Algorithm Diversity for Resilient Systems
This work addresses resilience in systems for security applications by proposing a novel approach to algorithm diversity, though it appears incremental in combining existing concepts.
The paper tackles the problem of increasing system resilience by introducing algorithm diversity, using high-level invariants and incrementalization to create variants, and demonstrates that executing multiple variants in parallel with synchronized execution in DistAlgo provides greater resilience than single variants.

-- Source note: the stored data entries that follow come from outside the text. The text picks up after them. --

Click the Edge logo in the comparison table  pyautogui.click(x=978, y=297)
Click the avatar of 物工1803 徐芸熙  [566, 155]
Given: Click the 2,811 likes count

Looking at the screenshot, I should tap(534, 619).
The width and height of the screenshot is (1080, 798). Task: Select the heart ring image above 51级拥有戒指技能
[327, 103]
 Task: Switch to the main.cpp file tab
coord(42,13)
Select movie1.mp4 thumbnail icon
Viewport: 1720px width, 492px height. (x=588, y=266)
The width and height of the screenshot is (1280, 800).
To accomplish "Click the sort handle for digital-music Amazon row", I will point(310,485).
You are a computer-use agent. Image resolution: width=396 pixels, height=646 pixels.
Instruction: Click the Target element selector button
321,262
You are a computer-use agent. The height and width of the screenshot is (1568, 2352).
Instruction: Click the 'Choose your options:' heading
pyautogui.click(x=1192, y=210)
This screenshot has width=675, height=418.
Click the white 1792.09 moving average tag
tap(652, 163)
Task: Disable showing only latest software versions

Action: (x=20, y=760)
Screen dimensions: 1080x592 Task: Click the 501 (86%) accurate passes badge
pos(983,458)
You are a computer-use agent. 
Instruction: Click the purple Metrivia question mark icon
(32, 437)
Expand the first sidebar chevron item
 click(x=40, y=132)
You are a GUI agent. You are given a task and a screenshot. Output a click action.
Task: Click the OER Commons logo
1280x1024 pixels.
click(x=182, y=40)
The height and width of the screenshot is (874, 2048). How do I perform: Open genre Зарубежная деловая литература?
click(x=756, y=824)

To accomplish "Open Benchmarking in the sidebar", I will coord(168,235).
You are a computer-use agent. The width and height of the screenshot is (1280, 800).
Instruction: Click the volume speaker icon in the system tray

Diversity can significantly increase the resilience of systems, by reducing the prevalence of shared vulnerabilities and making vulnerabilities harder to exploit. Work on software diversity for security typically creates variants of a program using low-level code transformations. This paper is the first to study algorithm diversity for resilience. We first describe how a method based on high-level invariants and systematic incrementalization can be used to create algorithm variants. Executing multiple variants in parallel and comparing their outputs provides greater resilience than executing one variant. To prevent different parallel schedules from causing variants' behaviors to diverge, we present a synchronized execution algorithm for DistAlgo, an extension of Python for high-level, precise, executable specifications of distributed algorithms. We propose static and dynamic metrics for measuring diversity. An experimental evaluation of algorithm diversity combined with implementation-level diversity for several sequential algorithms and distributed algorithms shows the benefits of algorithm diversity.